SHANGHAI - China stocks fell on Wednesday as trading resumed after a long weekend, with sentiment hit by the country's most severe COVID wave since the Wuhan outbreak and a survey showing services activity contracted at the steepest pace in two years in March.

The CSI300 index fell 0.5% to 4,256.43 by the end of the morning session, while the Shanghai Composite Index lost 0.2% to 3,275.45.

The Hang Seng index dropped 1.4% to 22,181.86. The Hong Kong China Enterprises Index lost 1.5% to 7,653.15.

** The Caixin services Purchasing Managers' Index (PMI), which focuses more on small firms in coastal regions, dived to 42.0 in March from 50.2 in February, as the surge in coronavirus cases restricted mobility and weighed on client demand.

** "Global investors should be paying more attention to China's lockdowns," Nomura analysts said in a note.

** Some 23 Chinese cities are under total or partial lockdown, affecting an estimated 193 million people in areas accounting for 22% of China gross domestic product, according to Nomura's own survey.

** Tourism and transport stocks lost 0.5% and 0.7%, respectively, as the number of journeys taken over China's Tomb Sweeping Festival holiday tumbled by nearly two-thirds from last year.
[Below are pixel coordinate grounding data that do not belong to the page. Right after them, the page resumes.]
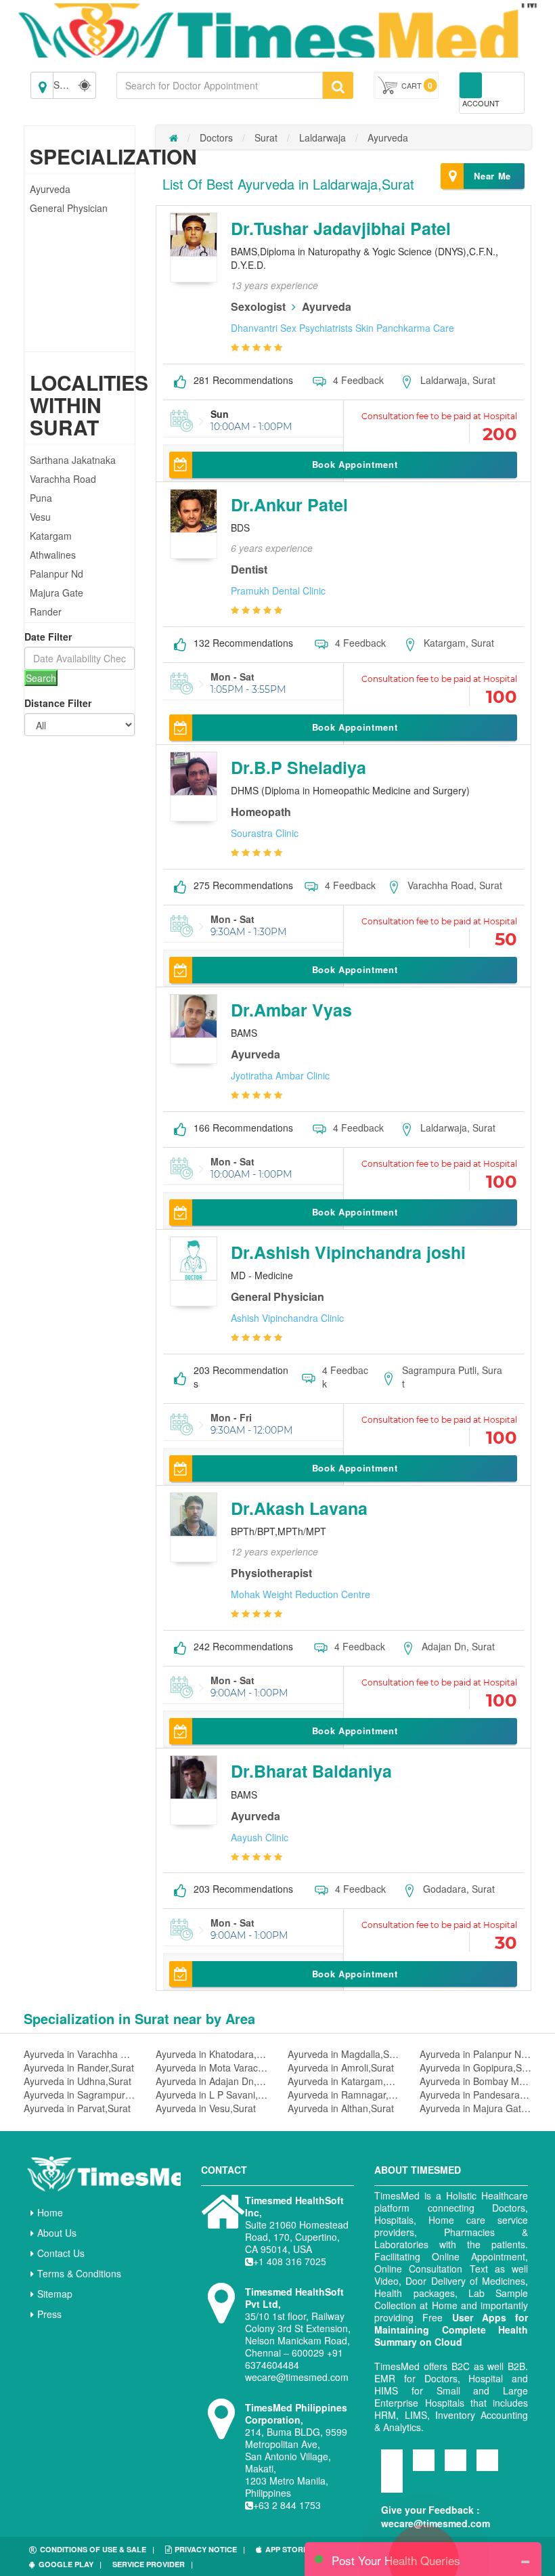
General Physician (69, 208)
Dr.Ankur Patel (289, 504)
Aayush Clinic (259, 1837)
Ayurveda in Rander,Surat (79, 2067)
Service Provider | (152, 2564)
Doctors (216, 137)
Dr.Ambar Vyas (291, 1009)
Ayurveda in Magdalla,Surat (343, 2054)
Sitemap (54, 2293)
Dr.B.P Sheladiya (298, 767)
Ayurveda (50, 189)
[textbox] (219, 85)
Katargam (51, 535)
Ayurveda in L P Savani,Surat (211, 2094)
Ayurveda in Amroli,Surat (341, 2067)
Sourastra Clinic (264, 833)
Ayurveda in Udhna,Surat (77, 2081)
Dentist (249, 569)
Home (50, 2212)
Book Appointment (354, 464)
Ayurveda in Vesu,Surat (206, 2108)
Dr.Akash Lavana (299, 1508)
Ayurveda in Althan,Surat (341, 2108)
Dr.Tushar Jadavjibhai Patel (341, 228)
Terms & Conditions (79, 2273)
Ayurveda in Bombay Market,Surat (475, 2081)
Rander (46, 611)
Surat (266, 137)
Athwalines (53, 554)
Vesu (40, 516)
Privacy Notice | (210, 2549)
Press (49, 2314)
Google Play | (70, 2564)
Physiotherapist (271, 1573)
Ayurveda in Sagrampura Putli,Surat (79, 2094)
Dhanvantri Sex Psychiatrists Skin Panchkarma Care (342, 328)
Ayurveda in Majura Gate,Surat (475, 2108)
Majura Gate (56, 592)
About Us (56, 2232)
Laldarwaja (322, 137)
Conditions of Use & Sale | (97, 2549)
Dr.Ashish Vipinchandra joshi (348, 1252)
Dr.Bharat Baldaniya (311, 1771)
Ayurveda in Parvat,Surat (77, 2108)
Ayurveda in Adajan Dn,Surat (211, 2081)
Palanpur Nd (56, 573)
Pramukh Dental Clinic (278, 590)
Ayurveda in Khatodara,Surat (211, 2054)
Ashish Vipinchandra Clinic (287, 1318)
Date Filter (48, 636)
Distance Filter (57, 703)
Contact (224, 2169)
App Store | (290, 2549)
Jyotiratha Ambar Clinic (280, 1075)
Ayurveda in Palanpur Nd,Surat (475, 2054)
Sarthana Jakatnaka (73, 460)
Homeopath (261, 811)
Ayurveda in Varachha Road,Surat (79, 2054)
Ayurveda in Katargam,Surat (343, 2081)
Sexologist (258, 306)
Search (41, 678)
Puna (41, 498)
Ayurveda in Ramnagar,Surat (343, 2094)
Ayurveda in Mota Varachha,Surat (211, 2067)
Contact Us (61, 2253)
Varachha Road (63, 479)
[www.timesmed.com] (173, 137)
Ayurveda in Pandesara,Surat (475, 2094)
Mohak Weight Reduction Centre (300, 1594)
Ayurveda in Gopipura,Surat (475, 2067)
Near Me (492, 175)
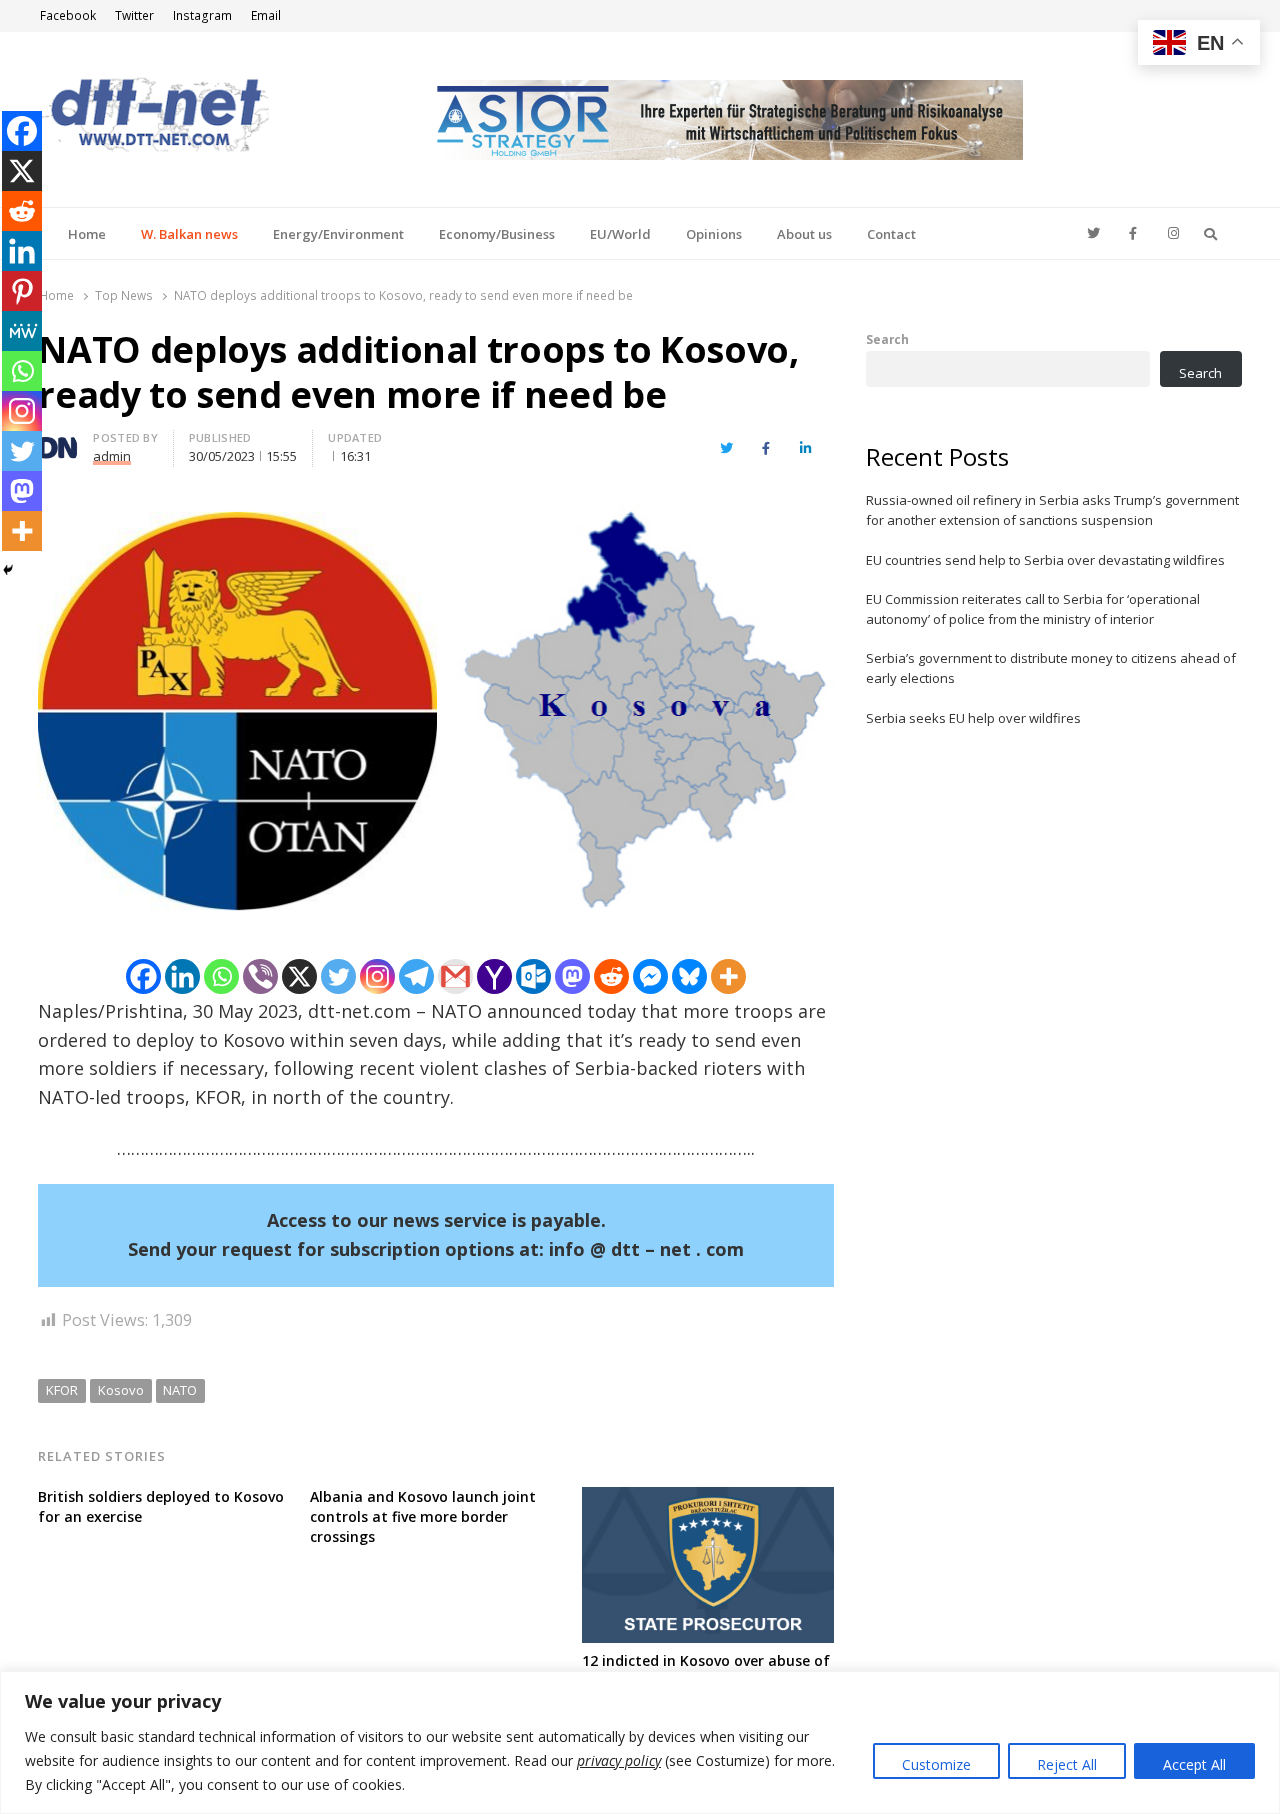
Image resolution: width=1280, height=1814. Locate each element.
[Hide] (8, 570)
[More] (728, 976)
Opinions (714, 234)
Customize (936, 1764)
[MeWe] (22, 331)
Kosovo (121, 1390)
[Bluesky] (689, 976)
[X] (299, 976)
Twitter (134, 15)
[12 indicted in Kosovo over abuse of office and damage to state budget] (708, 1499)
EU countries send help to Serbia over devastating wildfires (1045, 560)
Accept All (1194, 1764)
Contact (891, 234)
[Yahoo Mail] (494, 976)
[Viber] (260, 976)
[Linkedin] (182, 976)
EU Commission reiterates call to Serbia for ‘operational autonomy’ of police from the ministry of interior (1033, 609)
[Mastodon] (572, 976)
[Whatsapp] (221, 976)
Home (87, 234)
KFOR (62, 1390)
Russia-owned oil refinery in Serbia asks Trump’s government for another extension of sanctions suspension (1052, 510)
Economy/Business (497, 234)
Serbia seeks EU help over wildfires (973, 718)
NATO (180, 1390)
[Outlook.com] (533, 976)
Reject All (1067, 1764)
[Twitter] (338, 976)
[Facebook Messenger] (650, 976)
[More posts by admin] (58, 441)
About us (804, 234)
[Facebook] (143, 976)
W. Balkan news (189, 234)
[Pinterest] (22, 291)
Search (887, 339)
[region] (640, 1742)
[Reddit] (611, 976)
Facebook (68, 15)
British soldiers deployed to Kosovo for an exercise (161, 1506)
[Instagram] (377, 976)
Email (266, 15)
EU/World (620, 234)
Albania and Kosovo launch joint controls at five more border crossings (423, 1516)
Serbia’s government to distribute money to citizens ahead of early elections (1051, 668)
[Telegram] (416, 976)
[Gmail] (455, 976)
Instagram (202, 15)
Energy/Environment (338, 234)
** Semiconductors slumped 3.4%, new energy shares dropped 2.8%, and consumer staples retreated 1.1%.

** However, real estate developers jumped 2.9% and banks added 1.4% on expectations of more stimulus to support the economy.

** Mainland China reported 1,415 new confirmed coronavirus cases and 19,199 new asymptomatic cases on April 5.

** U.S. Federal Reserve Governor Lael Brainard said on Tuesday she expected a combination of interest rate increases and a rapid balance sheet runoff to bring U.S. monetary policy to a "more neutral position" later this year.

** Tech giants listed in Hong Kong lost 3.2%, after jumping 5.4% in the previous session as China gives concession in audit dispute.

** Food delivery giant Meituan lost 2.8%, while e-commerce giant Alibaba Group tumbled 4.1%.